Updated

A judge on Tuesday convicted an undercover Austrian police officer of attacking an American teacher after mistaking him for an African drug dealer and ordered him to pay a €2,800 ($3,620) fine.

Mike Brennan, a 36-year-old former football player from Jacksonville, Florida, suffered injuries to his back, head, neck, hand and wrist during the Feb. 11, 2009, incident in a subway station in Vienna, the Austrian capital. The officer, who pleaded not guilty, had faced up to three years in prison.

The Vienna Police Department has said the officer who was charged — and another who wasn't — mistook Brennan for a drug dealer of "almost identical" appearance and acknowledged they used force and injured him.

Brennan, however, claims the accused officer didn't identify himself before knocking him down on the platform and punching him. The 37-year-old officer, who cannot be named under Austrian law, disputed he hit Brennan.

Judge Patrick Aulebauer found that the attack did not amount to battery but that the officer behaved negligently.

"To a certain extent it's understandable that it came to this mix-up and that you thought Mr. Brennan was the one you're supposed to arrest," Aulebauer told the officer. "But that doesn't mean this mix-up could not have been avoided."

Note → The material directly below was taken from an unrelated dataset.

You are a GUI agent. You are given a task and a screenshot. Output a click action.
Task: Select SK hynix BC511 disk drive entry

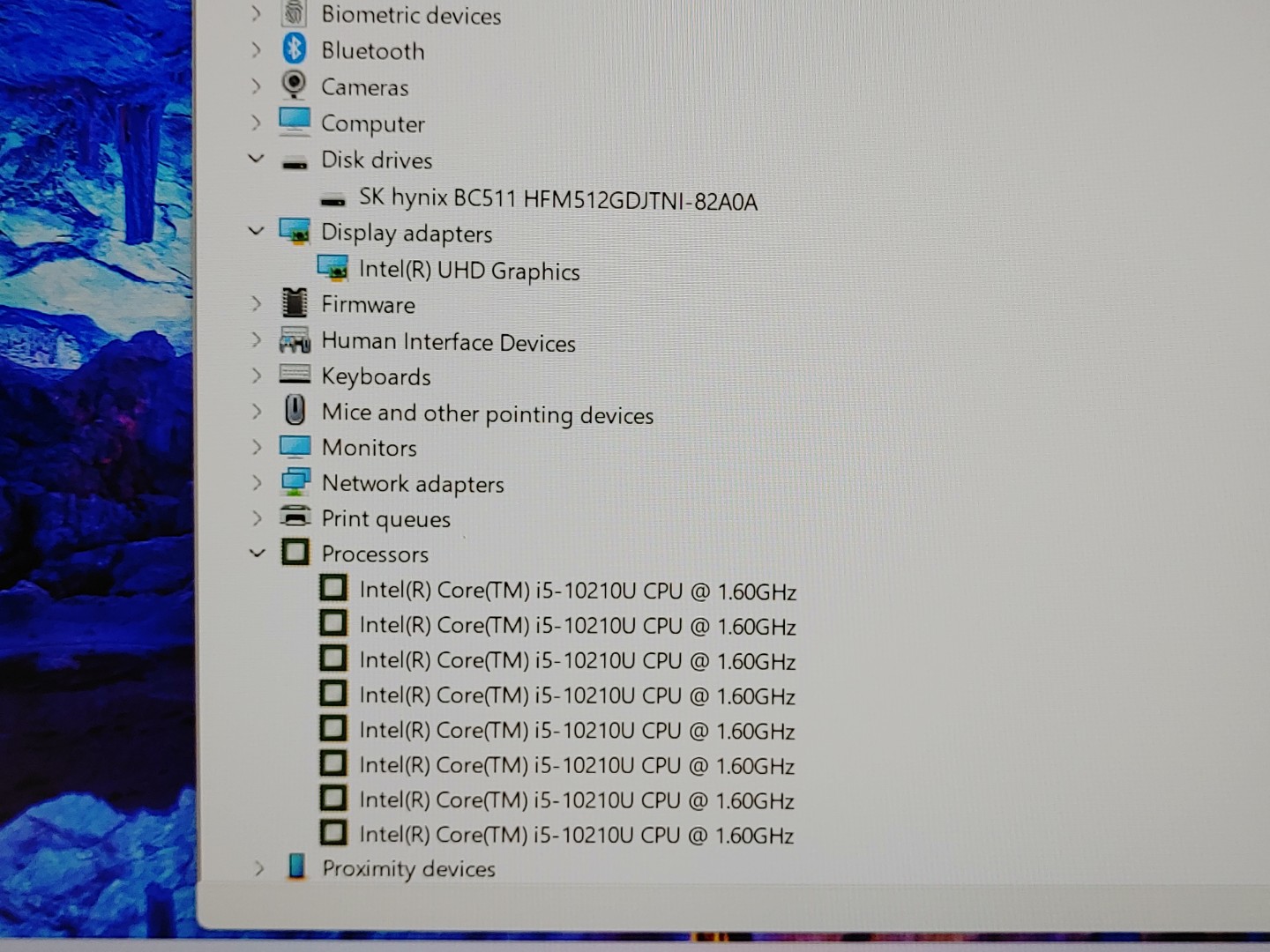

Brennan said he was "not happy" with the sentence and that he would talk to his lawyer, Wilfried Embacher, about possibly suing for damages.

"I still have to deal with the physical and mental pain and that's nothing compared to what his sentence is, it doesn't equal that at all," Brennan, who took months to recover, told The Associated Press.

During a previous trial session in October, Brennan said it took the officer a long time to flash his badge and that he did so only after his girlfriend, who rushed to the scene, spoke to him. The officer, however, countered that his badge was always visible and that he shouted "Police! Police!" before touching Brennan.

The officer's lawyer, Bernd Gahler, told the AP he planned to appeal the ruling.

"He continues to think that he made a human error, not a criminally liable one," Gahler said when asked how his client had reacted to the verdict.